Once you find the line with "This screenshot has width=829, height=469." in the data that follows, repeat it and every line after it exactly, through the line with "This screenshot has width=386, height=557.".

*** Opening Records provided ***

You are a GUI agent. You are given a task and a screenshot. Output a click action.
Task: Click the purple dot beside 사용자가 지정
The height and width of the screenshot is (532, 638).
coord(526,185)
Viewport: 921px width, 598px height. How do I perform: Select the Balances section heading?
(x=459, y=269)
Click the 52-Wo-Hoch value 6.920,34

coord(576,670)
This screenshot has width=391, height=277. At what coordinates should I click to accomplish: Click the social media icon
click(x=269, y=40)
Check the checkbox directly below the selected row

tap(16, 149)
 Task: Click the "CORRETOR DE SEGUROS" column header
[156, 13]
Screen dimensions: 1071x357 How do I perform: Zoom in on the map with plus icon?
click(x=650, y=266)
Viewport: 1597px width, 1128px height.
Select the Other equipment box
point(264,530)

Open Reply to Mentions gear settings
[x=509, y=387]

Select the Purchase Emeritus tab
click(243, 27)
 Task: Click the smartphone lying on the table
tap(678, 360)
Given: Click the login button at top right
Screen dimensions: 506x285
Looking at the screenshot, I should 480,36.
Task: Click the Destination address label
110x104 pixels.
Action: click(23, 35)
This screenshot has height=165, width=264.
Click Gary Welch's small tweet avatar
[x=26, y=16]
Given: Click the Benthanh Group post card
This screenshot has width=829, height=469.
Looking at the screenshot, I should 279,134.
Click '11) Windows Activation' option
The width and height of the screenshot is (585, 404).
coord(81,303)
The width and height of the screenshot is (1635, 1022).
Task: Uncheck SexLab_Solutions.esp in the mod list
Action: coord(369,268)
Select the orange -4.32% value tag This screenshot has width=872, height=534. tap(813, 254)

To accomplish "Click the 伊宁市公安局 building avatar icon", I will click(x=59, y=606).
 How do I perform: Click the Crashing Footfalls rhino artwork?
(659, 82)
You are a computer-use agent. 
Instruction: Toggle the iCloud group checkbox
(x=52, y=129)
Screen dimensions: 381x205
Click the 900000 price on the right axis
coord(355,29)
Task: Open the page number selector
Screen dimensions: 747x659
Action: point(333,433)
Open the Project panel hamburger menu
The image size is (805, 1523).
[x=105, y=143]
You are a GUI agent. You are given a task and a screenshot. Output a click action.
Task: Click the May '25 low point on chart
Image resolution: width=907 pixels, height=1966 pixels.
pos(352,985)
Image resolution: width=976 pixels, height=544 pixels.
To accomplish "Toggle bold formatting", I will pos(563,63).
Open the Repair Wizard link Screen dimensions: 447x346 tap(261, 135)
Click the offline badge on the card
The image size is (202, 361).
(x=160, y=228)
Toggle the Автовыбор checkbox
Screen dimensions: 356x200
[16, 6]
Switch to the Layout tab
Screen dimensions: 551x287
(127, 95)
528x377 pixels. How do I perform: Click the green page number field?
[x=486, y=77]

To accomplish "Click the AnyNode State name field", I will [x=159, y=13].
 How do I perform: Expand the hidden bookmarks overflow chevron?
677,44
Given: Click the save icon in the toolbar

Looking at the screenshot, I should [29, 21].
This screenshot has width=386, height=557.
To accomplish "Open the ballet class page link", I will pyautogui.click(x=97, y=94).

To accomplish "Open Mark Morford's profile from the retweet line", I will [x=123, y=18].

*** Closing Records provided ***

* [Written response]:
This screenshot has width=829, height=469.
Looking at the screenshot, I should 279,134.
Click '11) Windows Activation' option
The width and height of the screenshot is (585, 404).
coord(81,303)
The width and height of the screenshot is (1635, 1022).
Task: Uncheck SexLab_Solutions.esp in the mod list
Action: coord(369,268)
Select the orange -4.32% value tag This screenshot has width=872, height=534. tap(813, 254)

To accomplish "Click the 伊宁市公安局 building avatar icon", I will click(x=59, y=606).
 How do I perform: Click the Crashing Footfalls rhino artwork?
(659, 82)
You are a computer-use agent. 
Instruction: Toggle the iCloud group checkbox
(x=52, y=129)
Screen dimensions: 381x205
Click the 900000 price on the right axis
coord(355,29)
Task: Open the page number selector
Screen dimensions: 747x659
Action: point(333,433)
Open the Project panel hamburger menu
The image size is (805, 1523).
[x=105, y=143]
You are a GUI agent. You are given a task and a screenshot. Output a click action.
Task: Click the May '25 low point on chart
Image resolution: width=907 pixels, height=1966 pixels.
pos(352,985)
Image resolution: width=976 pixels, height=544 pixels.
To accomplish "Toggle bold formatting", I will pos(563,63).
Open the Repair Wizard link Screen dimensions: 447x346 tap(261, 135)
Click the offline badge on the card
The image size is (202, 361).
(x=160, y=228)
Toggle the Автовыбор checkbox
Screen dimensions: 356x200
[16, 6]
Switch to the Layout tab
Screen dimensions: 551x287
(127, 95)
528x377 pixels. How do I perform: Click the green page number field?
[x=486, y=77]

To accomplish "Click the AnyNode State name field", I will [x=159, y=13].
 How do I perform: Expand the hidden bookmarks overflow chevron?
677,44
Given: Click the save icon in the toolbar

Looking at the screenshot, I should [29, 21].
This screenshot has width=386, height=557.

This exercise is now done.